Frage
Seitdem ich im Osten von Deutschland wohne (ich komme aus Hamburg), höre ich öfter für mich seltsame Konstrukte:
Ich habe hier Herrn Meier zu sitzen.
Die Unterlagen habe ich im Büro zu liegen.
Meiner Meinung nach ist das „zu“ hier falsch. Natürlich gibt es andere Sätze, wo dies korrekt wäre: „Ich habe noch viel zu tun.“
Für mich ist der Unterschied, daß sich das „tun“ auf das Subjekt bezieht, das „sitzen“ oder „liegen“ sich aber auf das Objekt bezieht. Ich konnte eine Begründung bislang aber nicht grammatikalisch einwandfrei auflösen …
Antwort
Guten Tag Herr E.,
es handelt sich bei diesem zu tatsächlich um eine regionalsprachliche Erscheinung bei einer besonderen Konstruktion.
In der Standardsprache steht der Infinitiv der Verben stehen, liegen, hängen u. a. ohne zu, wenn er von haben abhängig ist, wenn eine Ortsangabe gemacht wird und wenn ausgesagt wird, dass jemand oder etwas an diesem Ort in gewisser Weise zur Verfügung steht (vgl. hier).
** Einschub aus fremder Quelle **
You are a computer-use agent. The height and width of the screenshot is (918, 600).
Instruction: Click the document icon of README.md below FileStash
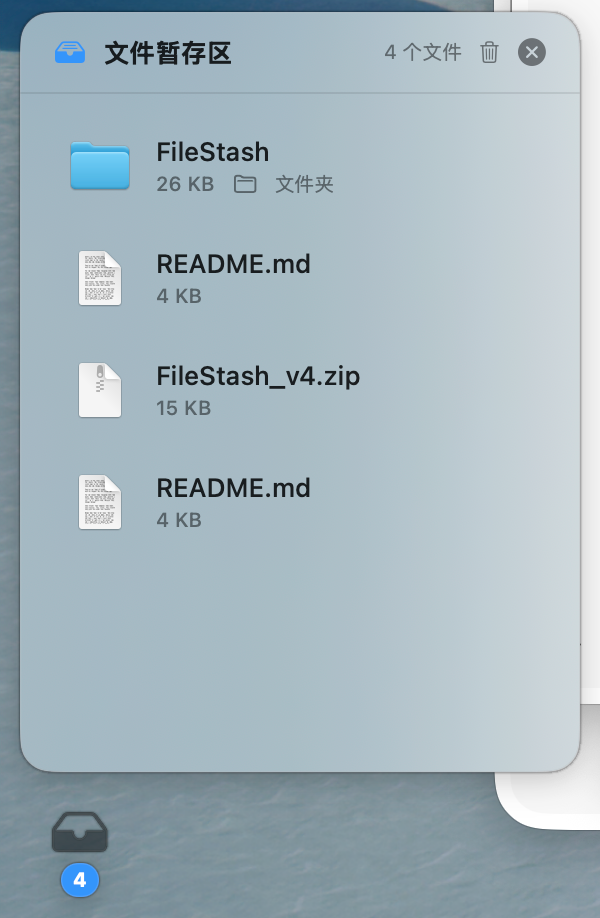pyautogui.click(x=100, y=278)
Zum Beispiel:
Ich habe den Wagen vor der Tür stehen.
Sie hat viel Geld auf der Bank liegen.
Ich habe noch ein schwarzes Kleid im Schrank hängen.
Was hast du denn alles in deiner Tasche stecken?
Er hat seine Mutter bei sich wohnen.
Dabei entspricht der Akkusativ hier tatsächlich dem Subjekt des Infinitivs: Wagen ist Subjekt zu stehen, Geld Subjekt zu liegen usw. Wir haben es mit einem Akkusativ mit Infinitiv (a. c. i.) zu tun wie zum Beispiel bei Ich höre ihn kommen und Wir lassen die Kinder draußen spielen.
Entsprechend sollten auch Ihre Beispielsätze standardsprachlich ohne zu stehen:
Ich habe hier Herrn Meier sitzen.
Die Unterlagen habe ich im Büro liegen.
Bei dieser Konstruktion ist in gewissen Regionalsprachen die Verwendung von zu üblich (gemäß den Angaben in der Variantengrammatik vor allem im Osten Deutschlands), sie gilt standardsprachlich aber als nicht korrekt. Es heißt also standardsprachlich besser nicht:
Ich habe hier Herrn Meier zu sitzen.
Die Unterlagen habe ich im Büro zu liegen.
Wer sich in diesen Regionen der örtlichen Umgangssprache statt der Standardsprache bedient, macht hier aber auch mit zu nicht wirklich etwas falsch.